At the Dublin Microservices User Group, Christian Deger presented “Highway to Heaven: Building Microservices in the Cloud”, the AutoScout24 journey from deploying code into a monolithic application using a traditional IT development process, to utilising a microservice architecture that was built and deployed by cross-functional teams. This technical and organisation transformation enabled the business to react more rapidly to changing market conditions.
InfoQ recently sat down with Deger, an architect at AutoScout24, and asked questions about the process and challenges of driving a large-scale transformation effort. Deger shared the motivations for driving change within the organisation and technology, discussed the planning effort required, and also provided insight into the technology choices of Linux, Scala and AWS.
InfoQ: Welcome Christian! Could you introduce yourself and the core ideas behind your recent 'Highway to Heaven' microservice presentation please?

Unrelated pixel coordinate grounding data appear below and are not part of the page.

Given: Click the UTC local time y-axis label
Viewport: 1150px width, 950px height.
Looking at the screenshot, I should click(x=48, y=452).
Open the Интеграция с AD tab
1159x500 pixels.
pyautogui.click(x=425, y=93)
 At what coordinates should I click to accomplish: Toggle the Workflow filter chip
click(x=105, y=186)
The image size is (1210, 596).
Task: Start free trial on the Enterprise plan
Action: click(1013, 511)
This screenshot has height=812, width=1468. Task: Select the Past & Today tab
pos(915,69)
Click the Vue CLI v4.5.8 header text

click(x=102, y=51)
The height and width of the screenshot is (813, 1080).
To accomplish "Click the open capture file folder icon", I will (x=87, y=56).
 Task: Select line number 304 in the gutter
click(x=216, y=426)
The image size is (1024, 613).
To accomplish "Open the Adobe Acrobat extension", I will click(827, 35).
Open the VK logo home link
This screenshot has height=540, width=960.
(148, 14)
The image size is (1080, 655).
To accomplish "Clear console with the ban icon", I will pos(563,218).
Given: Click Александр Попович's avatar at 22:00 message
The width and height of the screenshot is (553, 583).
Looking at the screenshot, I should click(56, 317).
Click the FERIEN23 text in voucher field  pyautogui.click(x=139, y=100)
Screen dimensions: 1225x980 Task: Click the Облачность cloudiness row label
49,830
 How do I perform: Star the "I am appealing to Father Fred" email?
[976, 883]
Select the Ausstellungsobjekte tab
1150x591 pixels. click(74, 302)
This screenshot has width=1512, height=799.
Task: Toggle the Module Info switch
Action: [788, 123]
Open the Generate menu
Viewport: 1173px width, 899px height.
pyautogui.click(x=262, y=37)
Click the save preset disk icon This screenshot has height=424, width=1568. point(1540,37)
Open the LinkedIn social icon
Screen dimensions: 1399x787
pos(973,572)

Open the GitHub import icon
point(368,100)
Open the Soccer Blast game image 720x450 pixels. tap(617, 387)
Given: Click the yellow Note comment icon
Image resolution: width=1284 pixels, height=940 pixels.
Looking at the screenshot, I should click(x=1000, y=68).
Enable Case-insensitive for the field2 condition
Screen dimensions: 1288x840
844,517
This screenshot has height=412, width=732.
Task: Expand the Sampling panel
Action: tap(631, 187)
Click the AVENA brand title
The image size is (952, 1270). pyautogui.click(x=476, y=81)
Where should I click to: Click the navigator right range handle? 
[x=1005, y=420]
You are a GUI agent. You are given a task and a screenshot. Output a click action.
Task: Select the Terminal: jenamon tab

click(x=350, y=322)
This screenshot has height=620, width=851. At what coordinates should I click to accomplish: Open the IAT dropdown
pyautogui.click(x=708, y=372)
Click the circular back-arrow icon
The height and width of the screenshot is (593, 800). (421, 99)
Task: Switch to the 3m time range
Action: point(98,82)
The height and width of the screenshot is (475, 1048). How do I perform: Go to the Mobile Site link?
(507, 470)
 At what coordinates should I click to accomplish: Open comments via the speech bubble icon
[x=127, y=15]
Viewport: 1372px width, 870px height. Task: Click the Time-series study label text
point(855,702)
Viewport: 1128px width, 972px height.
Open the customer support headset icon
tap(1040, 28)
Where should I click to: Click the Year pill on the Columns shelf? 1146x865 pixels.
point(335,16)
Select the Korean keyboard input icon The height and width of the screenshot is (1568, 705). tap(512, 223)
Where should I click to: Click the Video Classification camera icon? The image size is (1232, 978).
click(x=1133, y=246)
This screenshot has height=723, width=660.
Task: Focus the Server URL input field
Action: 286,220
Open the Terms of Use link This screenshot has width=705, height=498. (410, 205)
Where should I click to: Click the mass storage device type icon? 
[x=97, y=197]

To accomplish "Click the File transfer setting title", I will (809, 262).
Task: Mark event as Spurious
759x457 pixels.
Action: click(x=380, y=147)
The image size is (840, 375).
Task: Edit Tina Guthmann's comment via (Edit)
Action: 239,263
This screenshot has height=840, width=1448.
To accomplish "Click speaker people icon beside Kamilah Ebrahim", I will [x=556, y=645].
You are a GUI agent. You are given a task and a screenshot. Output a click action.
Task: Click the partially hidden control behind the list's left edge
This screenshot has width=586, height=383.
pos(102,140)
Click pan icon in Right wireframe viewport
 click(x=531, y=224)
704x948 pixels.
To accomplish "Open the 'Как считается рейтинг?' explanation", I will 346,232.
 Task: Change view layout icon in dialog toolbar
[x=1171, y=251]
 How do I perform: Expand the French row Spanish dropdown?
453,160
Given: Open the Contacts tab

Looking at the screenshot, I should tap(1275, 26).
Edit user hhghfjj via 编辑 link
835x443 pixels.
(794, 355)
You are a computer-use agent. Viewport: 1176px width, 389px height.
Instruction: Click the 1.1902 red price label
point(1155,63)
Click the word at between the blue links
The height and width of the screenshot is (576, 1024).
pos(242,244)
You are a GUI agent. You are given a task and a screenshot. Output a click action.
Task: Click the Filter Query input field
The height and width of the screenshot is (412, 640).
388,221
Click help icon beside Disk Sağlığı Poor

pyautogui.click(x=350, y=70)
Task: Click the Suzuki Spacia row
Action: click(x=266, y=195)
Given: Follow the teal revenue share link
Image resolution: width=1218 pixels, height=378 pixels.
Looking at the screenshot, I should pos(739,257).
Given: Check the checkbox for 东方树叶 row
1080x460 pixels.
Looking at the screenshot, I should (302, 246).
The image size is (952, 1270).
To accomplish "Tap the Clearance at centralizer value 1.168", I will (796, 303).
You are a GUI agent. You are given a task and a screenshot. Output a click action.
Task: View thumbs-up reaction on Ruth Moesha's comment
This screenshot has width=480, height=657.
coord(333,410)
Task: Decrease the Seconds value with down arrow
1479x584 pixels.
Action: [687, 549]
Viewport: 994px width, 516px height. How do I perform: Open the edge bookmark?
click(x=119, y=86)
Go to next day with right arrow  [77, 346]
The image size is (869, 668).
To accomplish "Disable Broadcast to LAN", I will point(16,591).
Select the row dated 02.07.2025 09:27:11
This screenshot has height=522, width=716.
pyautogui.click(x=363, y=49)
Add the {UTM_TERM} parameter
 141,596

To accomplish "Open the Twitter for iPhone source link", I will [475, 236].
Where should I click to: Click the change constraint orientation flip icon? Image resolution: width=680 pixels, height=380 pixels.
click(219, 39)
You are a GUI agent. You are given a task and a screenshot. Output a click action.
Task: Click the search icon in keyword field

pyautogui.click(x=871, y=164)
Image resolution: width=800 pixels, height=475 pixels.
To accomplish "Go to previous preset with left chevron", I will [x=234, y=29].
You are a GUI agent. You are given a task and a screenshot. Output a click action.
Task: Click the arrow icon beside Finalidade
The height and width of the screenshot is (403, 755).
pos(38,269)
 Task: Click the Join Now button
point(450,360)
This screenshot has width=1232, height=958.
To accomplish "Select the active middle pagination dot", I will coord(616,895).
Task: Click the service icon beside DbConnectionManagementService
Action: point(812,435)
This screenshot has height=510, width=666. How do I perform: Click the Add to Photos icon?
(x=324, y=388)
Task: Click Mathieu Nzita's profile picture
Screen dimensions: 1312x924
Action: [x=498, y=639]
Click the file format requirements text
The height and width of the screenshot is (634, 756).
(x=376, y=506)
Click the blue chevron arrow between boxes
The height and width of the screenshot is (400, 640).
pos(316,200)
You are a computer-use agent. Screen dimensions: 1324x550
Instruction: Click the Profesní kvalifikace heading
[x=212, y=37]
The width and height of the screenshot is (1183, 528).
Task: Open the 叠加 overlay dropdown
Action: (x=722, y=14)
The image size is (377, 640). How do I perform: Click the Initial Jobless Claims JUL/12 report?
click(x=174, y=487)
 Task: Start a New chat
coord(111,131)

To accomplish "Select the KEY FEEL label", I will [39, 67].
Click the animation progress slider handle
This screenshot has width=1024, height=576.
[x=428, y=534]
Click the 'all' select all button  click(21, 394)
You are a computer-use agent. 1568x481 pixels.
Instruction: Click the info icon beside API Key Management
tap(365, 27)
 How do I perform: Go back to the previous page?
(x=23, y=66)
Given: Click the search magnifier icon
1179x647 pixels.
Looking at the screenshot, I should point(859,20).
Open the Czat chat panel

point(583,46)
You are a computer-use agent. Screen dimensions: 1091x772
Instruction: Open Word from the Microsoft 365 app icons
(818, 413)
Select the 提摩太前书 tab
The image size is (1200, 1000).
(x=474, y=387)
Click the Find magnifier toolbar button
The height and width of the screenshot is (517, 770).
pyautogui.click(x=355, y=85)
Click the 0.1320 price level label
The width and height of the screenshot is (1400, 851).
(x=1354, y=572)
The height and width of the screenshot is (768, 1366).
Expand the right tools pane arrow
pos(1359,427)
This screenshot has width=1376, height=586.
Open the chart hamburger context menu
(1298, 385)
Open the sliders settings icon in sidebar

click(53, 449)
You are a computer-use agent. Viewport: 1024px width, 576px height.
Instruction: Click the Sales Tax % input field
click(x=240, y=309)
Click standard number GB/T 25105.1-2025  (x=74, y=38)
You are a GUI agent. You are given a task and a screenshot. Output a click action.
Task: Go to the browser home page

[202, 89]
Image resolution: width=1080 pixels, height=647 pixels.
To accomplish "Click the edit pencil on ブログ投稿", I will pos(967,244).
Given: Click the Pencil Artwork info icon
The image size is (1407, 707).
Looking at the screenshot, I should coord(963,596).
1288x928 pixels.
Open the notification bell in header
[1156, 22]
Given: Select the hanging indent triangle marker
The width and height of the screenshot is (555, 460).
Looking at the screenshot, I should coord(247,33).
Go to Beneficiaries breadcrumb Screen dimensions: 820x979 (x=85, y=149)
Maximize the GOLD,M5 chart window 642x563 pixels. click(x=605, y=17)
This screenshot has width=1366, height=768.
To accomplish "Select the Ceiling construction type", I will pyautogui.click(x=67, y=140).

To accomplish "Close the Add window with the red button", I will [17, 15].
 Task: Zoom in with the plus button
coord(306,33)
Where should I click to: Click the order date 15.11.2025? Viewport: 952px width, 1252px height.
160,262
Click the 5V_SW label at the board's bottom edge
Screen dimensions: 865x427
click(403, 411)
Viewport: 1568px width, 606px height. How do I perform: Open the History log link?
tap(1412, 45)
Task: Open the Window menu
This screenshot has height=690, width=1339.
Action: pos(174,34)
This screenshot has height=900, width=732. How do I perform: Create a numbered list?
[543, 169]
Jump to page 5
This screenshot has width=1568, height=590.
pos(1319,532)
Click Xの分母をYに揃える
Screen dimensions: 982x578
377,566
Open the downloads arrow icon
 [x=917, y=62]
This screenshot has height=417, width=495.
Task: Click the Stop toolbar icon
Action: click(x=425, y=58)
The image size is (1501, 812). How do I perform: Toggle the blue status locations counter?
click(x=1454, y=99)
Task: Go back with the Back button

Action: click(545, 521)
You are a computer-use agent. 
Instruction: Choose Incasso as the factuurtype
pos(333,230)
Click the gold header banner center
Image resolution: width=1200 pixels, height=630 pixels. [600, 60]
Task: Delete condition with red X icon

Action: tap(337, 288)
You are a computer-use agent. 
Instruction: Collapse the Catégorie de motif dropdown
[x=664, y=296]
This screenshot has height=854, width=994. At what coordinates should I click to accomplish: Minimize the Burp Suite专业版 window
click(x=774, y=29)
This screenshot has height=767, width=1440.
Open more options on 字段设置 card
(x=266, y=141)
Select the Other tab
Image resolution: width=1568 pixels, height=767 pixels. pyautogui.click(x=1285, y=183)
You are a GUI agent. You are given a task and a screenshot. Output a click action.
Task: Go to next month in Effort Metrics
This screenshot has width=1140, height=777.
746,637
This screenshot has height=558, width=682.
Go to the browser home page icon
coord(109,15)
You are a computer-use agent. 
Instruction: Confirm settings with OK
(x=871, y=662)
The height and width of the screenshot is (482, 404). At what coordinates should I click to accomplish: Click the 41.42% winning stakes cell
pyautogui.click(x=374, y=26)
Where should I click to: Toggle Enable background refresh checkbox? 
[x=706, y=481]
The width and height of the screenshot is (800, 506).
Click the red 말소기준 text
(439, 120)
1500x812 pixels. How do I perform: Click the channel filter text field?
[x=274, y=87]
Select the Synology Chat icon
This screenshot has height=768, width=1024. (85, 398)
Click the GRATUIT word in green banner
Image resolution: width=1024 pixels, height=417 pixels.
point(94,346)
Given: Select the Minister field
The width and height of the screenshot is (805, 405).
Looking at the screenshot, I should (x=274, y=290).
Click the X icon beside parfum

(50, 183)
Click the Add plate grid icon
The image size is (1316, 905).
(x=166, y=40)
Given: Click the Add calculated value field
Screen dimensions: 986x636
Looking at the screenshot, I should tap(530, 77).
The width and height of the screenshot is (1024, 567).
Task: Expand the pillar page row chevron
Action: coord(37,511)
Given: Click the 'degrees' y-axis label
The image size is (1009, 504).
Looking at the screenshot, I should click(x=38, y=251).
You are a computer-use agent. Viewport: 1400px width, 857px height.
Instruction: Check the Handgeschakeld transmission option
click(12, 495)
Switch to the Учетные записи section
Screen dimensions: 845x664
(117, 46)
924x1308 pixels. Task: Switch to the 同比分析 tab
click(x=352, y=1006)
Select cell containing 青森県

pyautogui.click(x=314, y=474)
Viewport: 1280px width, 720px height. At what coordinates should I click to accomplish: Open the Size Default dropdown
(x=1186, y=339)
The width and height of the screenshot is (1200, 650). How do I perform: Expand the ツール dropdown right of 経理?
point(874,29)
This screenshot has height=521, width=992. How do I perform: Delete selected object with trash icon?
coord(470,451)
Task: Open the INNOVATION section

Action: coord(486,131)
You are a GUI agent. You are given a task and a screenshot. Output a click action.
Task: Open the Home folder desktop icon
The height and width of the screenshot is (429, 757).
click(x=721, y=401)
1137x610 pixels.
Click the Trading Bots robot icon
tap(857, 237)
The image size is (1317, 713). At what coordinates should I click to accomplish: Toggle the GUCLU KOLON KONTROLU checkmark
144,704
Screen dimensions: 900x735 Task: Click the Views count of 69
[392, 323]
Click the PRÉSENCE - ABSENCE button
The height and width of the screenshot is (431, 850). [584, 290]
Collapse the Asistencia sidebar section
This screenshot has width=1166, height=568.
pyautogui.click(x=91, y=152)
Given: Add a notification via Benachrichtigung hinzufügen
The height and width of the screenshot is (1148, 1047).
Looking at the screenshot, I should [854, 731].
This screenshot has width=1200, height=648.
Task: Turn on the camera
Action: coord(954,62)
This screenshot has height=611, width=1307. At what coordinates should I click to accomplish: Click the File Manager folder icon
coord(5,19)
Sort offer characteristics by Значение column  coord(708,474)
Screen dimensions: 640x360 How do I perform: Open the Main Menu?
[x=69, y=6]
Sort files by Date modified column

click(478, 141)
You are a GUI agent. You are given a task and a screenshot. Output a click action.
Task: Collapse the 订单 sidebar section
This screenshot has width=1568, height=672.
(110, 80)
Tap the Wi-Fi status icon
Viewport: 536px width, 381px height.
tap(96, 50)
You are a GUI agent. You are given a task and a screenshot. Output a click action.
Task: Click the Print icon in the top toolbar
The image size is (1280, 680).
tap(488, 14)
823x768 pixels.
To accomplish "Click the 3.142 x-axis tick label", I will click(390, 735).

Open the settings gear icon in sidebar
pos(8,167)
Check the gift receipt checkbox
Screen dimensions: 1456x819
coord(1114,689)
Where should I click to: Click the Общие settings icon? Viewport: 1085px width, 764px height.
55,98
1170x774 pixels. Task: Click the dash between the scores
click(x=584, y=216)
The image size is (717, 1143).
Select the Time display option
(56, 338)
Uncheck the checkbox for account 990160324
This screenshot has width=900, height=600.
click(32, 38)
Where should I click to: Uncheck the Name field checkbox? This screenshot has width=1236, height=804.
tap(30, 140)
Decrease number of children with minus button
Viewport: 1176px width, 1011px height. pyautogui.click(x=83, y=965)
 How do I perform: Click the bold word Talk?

Deger: I joined AutoScout24 over 5 years ago as a .NET software developer, so I was able to see how the previous generation tech stack, and organization supporting it, worked. At the beginning of 2014 our new CEO, Greg Ellis, took over and he was questioning the future of our Windows .NET stack. At that time I was leading a team of developers, but the challenges of a transformation of our mature IT setup into a nextgen ‘web-scale’ IT platform, lured me into the more technical role of an architect.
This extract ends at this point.